Test zur Erfassung der Lyseaktivität vitaler NK-Zellen.
Durchführung
Zunächst werden mononukleäre Zellen aus heparinisiertem Vollblut über Dichtegradientenzentrifugation isoliert. Anschließend werden fluoreszenzmarkierte Zielzellen (z. B. K562) mit den zuvor isolierten Effektorzellen (NK-Zellen) in unterschiedlichen Mischungsverhältnissen inkubiert. Zusätzlich wird ein Inkubationsansatz mit IL-2 als zusätzlichem Stimulator versehen, in dieser Probe ist die maximale Zelllyse zu erwarten. Nach Ablauf der Inkubationszeit wird ein DNA-Farbstoff zugefügt, der die intakte Zellmembran nicht durchdringen kann. Durchflusszytometrisch (Durchflusszytometrie) werden die Zellen mit Doppelfluoreszenz (lysierte Zellen) im Verhältnis zu den vitalen Zellen ermittelt.

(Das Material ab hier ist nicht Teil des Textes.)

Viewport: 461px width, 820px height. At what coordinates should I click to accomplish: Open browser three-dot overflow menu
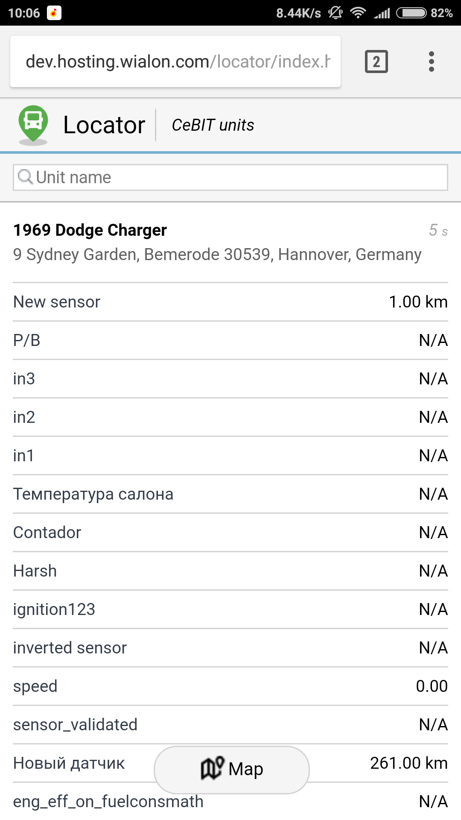pos(431,62)
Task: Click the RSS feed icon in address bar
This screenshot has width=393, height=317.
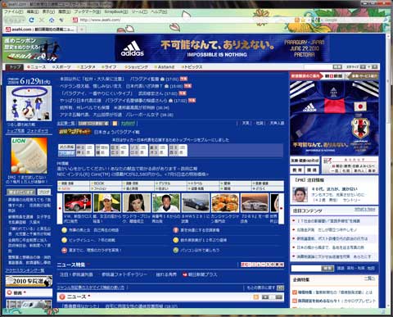Action: tap(297, 20)
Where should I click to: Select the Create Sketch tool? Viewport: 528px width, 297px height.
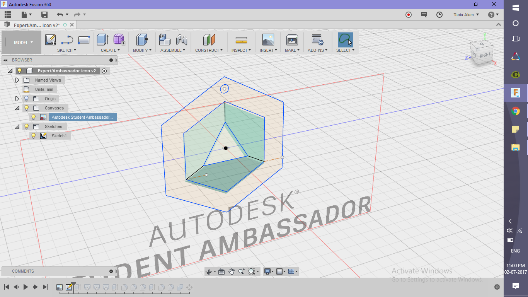(51, 40)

Im Testansatz werden Resultate einzelner, physiologischer Vorgänge überprüft: Erkennung der Zielzelle durch die NK-Zellen, Bindung an die Zielzellen, Lyse der Zielzellen. Beim CHS sowie einigen Tumor- und HIV-Patienten ist die Aktivität stark vermindert.
Diagnostische Wertigkeit
Wie bei allen funktionellen Tests sollte eine gesunde Kontrolle mitgeführt werden. Der verwendete Testansatz muss eine exakte Diskriminierung zwischen Effektor- und Zielzellen ermöglichen, dies ist am einfachsten zu bewerkstelligen, indem man die Zielzellen mit Fluoreszenzfarbstoff markiert. Monozyten können die NK-Zell-Aktivität supprimieren. Man kann daher eine Elimination der Monozyten z. B. durch Plastikadhärenz erwägen.